Travail à faire:
• A. Recopiez fidèlement l'extrait sur l'Union européenne, de « J’en viens à » à « le souhaite pas. ».
• B. Reprenez l'extrait sur l'Union européenne à partir de sa dernière phrase et poursuivez-le.

### Extrait proposé ###

À cet égard, monsieur le président, la mission d’information que vous présidez a un rôle important à jouer dans le suivi de ce qui va se passer ces prochaines semaines, ces prochains mois, voire ces prochaines années s’agissant de la refondation du projet européen. Ce doit être un facteur d’unité et non pas de division. Les positions des uns et des autres doivent évoluer s’agissant de la nation, son rôle, les frontières, de la distinction entre ce qui relève de l’Europe et ce qui relève des États-nations. Même si j’ai beaucoup de respect pour le fédéralisme, monsieur Vigier, ce n’est pas le sujet aujourd’hui. Ce qu’il faut aujourd’hui c’est conforter la puissance des États-nations afin qu’elle soit utile à la construction européenne.

J’en viens à ma conclusion car je ne voudrais pas m’exprimer trop longuement. S’il est normal que nos positions divergent, certaines suscitent mon inquiétude. Chacun est responsable de ses propos. Nos familles politiques ont d’ailleurs été divisées sur la question européenne, nous le savons. La question de l’opportunité pour la France de sortir ou non de l’Union européenne fera toujours débat, avec plus ou moins de nuances – cela est consubstantiel à la démocratie. Mais ce débat fondamental constituera une ligne de fracture essentielle dans les prochains mois, notamment dans la perspective de l’élection présidentielle.

Le Front national a dit clairement souhaiter que la France sorte de l’Union européenne. C’est son droit. Je suis pour ma part convaincu qu’une grande partie des électeurs du Front national ne le souhaite pas.

### Données fournies ###

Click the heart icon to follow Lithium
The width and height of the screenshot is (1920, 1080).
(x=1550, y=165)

###
### Données fournies ###

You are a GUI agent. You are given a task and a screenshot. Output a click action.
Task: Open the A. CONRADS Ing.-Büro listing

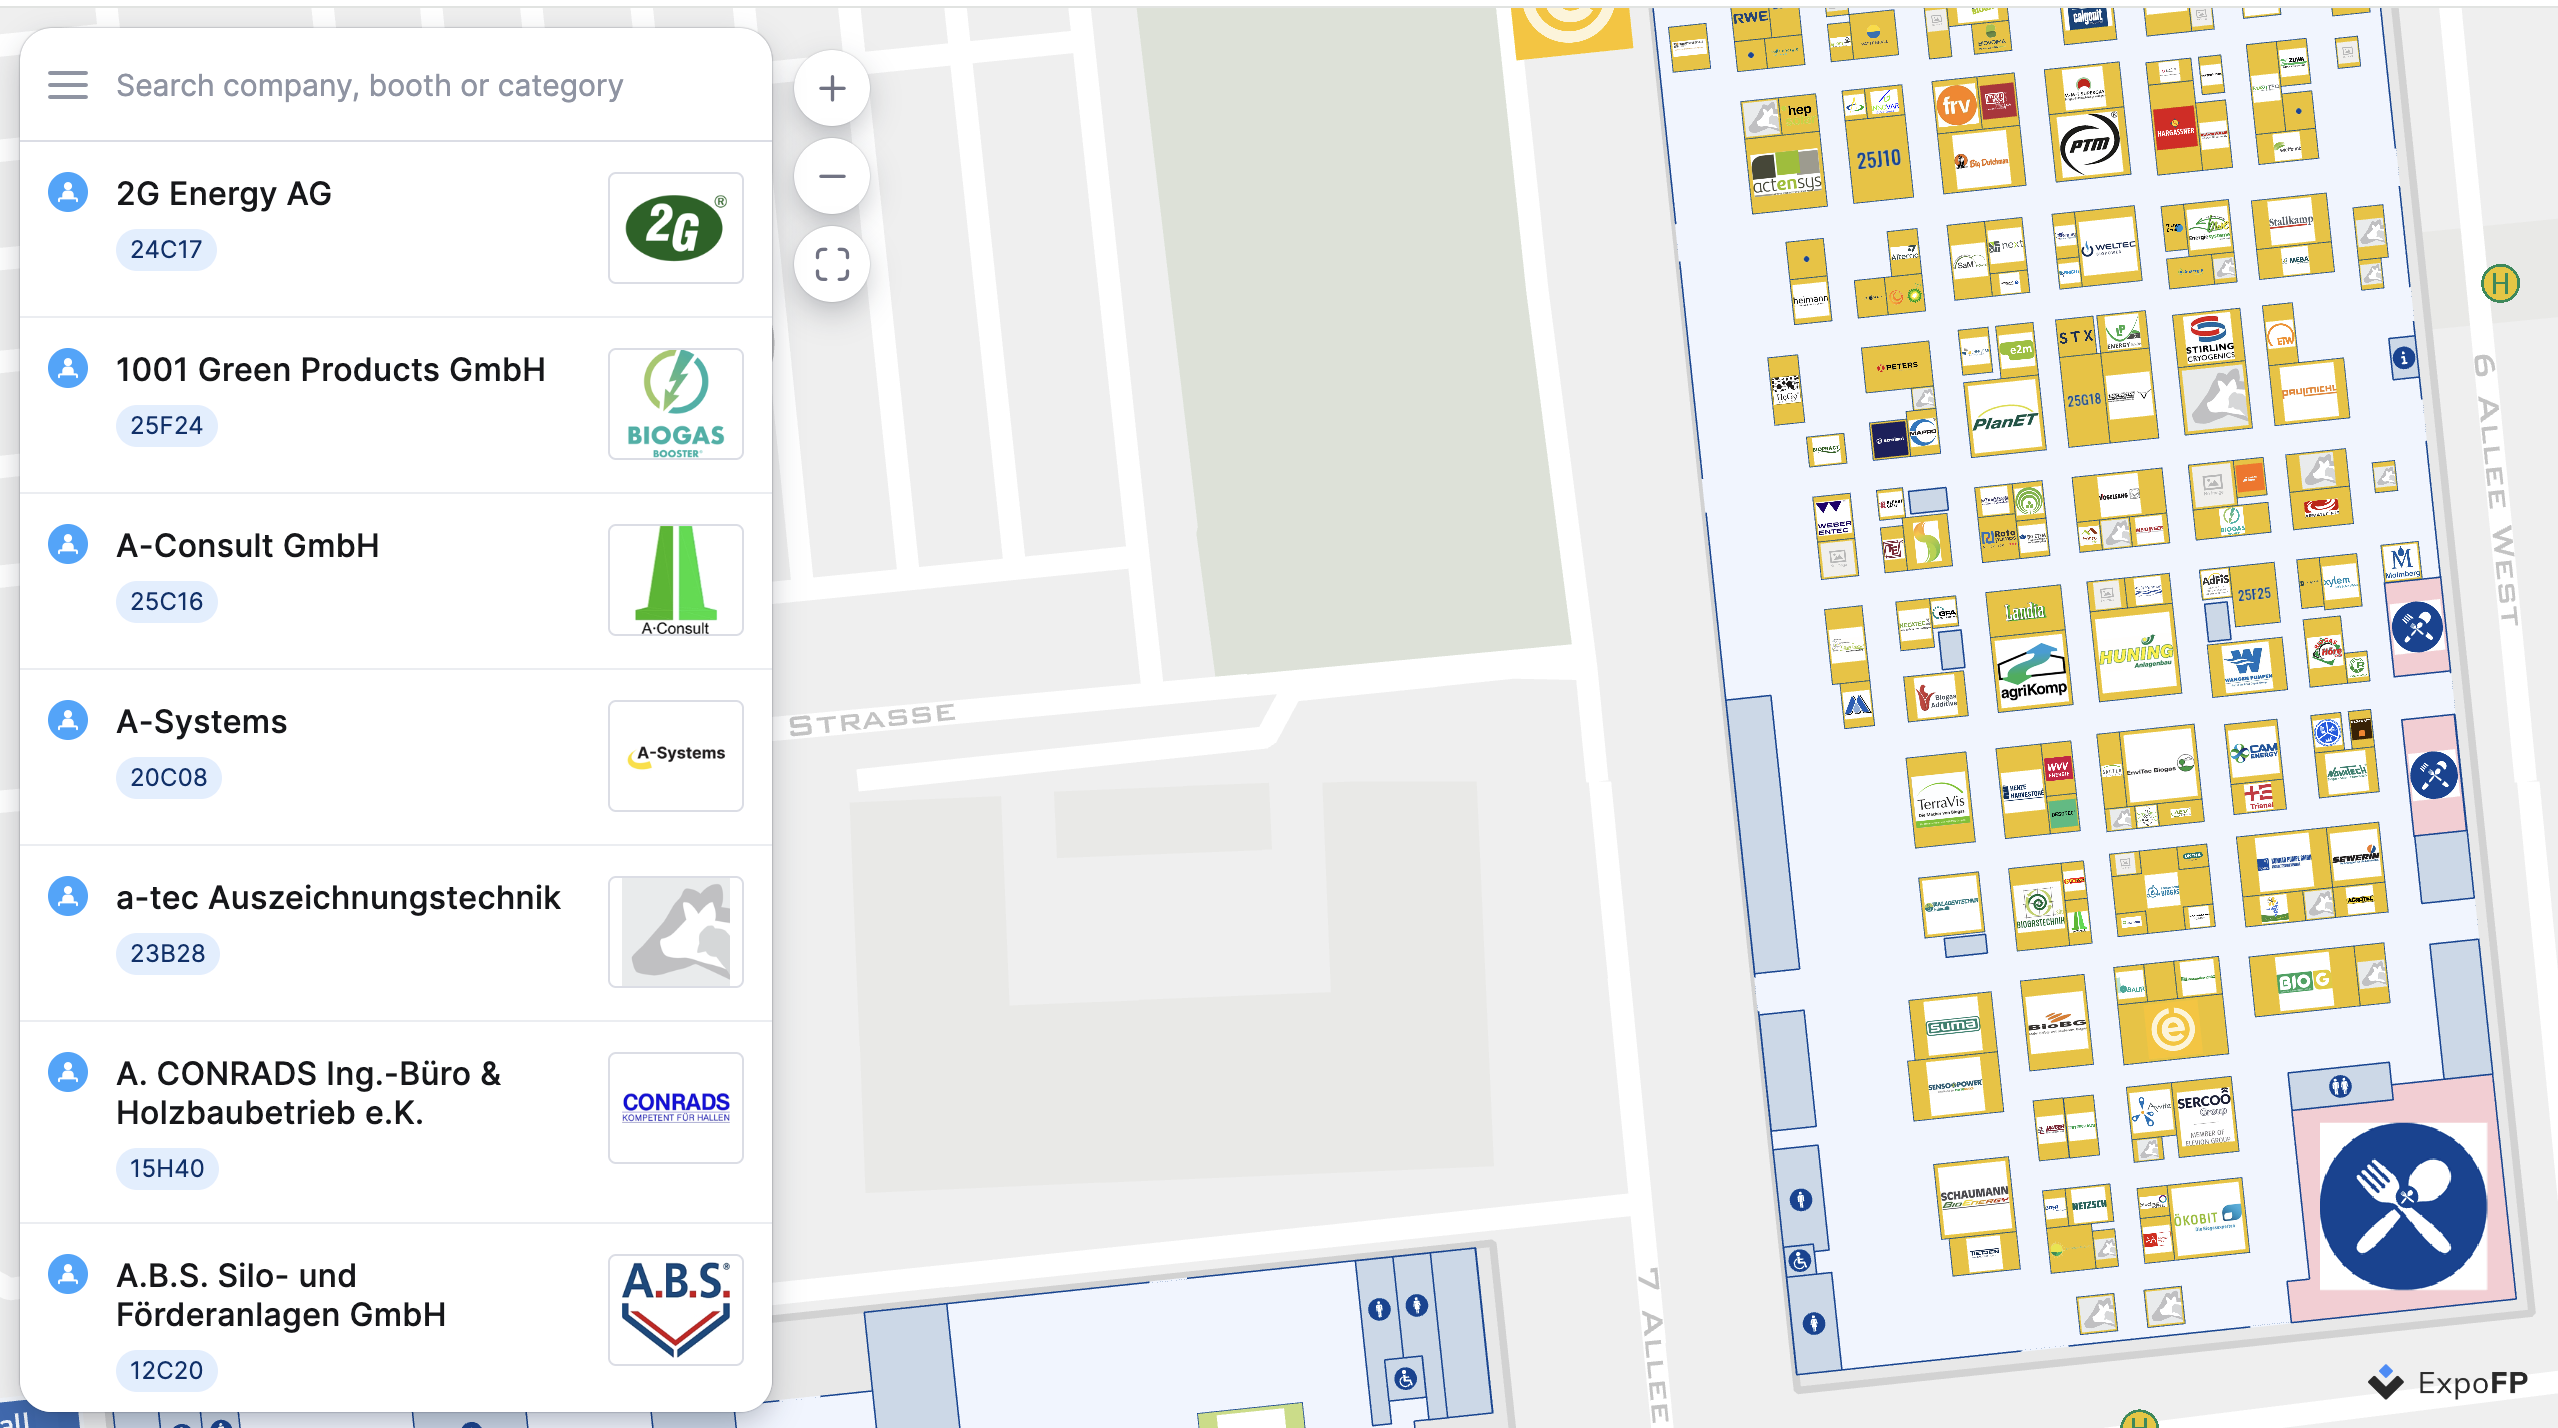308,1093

###

Réponses aux consignes:
• A.
J’en viens à ma conclusion car je ne voudrais pas m’exprimer trop longuement. S’il est normal que nos positions divergent, certaines suscitent mon inquiétude. Chacun est responsable de ses propos. Nos familles politiques ont d’ailleurs été divisées sur la question européenne, nous le savons. La question de l’opportunité pour la France de sortir ou non de l’Union européenne fera toujours débat, avec plus ou moins de nuances – cela est consubstantiel à la démocratie. Mais ce débat fondamental constituera une ligne de fracture essentielle dans les prochains mois, notamment dans la perspective de l’élection présidentielle.

Le Front national a dit clairement souhaiter que la France sorte de l’Union européenne. C’est son droit. Je suis pour ma part convaincu qu’une grande partie des électeurs du Front national ne le souhaite pas.

• B.
Debut de section - Permalien
Manuel Valls, Premier ministre

Or la leçon du brexit est que certains ne s’y attendaient pas et se sont retrouvés le lendemain du vote comme groggy, y compris parmi ceux qui avaient voté en faveur de la sortie de la Grande-Bretagne de l’Union européenne. La conséquence d’une victoire de l’extrême droite serait précisément cela : non seulement la perte de nos valeurs et l’affaissement de la France, mais la sortie de l’Union européenne et notre sortie de l’histoire.

Je le dis aussi bien à Nicolas Dupont-Aignan qu’à Laurent Wauquiez : leurs propos, leurs propositions, la musique qu’ils font entendre, notamment Laurent Wauquiez, vont accompagner ce mouvement. Et ils n’auront pas d’autre choix, à un moment donné, que de s’engager à sortir de l’Union, car c’est ce à quoi la démagogie et le cynisme conduisent : à une sortie de l’Union européenne.

Applaudissements sur les bancs du groupe socialiste, écologiste et républicain, du groupe de la Gauche démocrate et républicaine et du groupe radical, républicain, démocrate et progressiste.

Debut de section - Permalien
Manuel Valls, Premier ministre

Cette question donnera lieu à un beau débat à l’occasion de l’élection présidentielle, entre d’un côté ceux qui jouent cyniquement aux apprentis sorciers et veulent nous conduire à la déroute nationale, dont la vision n’est pas celle d’une France forte en Europe et dans le monde…

Debut de section - Permalien
Manuel Valls, Premier ministre

… mais qui improvisent en fonction d’échéances internes, et de l’autre, ceux qui malgré leurs différences – et les propos de François Fillon allaient dans ce sens – sauront assumer ce qui est quand même une sacrée responsabilité : celle de résister à la démagogie, au populisme, à ceux qui veulent détruire.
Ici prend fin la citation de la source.